(Data extracted from a collection)
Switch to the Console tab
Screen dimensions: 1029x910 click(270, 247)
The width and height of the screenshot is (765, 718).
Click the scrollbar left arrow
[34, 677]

◆ Task to carry out ◆
Reproduce all of the entries word for word.

◆ Response area ◆
Switch to the Console tab
Screen dimensions: 1029x910 click(270, 247)
The width and height of the screenshot is (765, 718).
Click the scrollbar left arrow
[34, 677]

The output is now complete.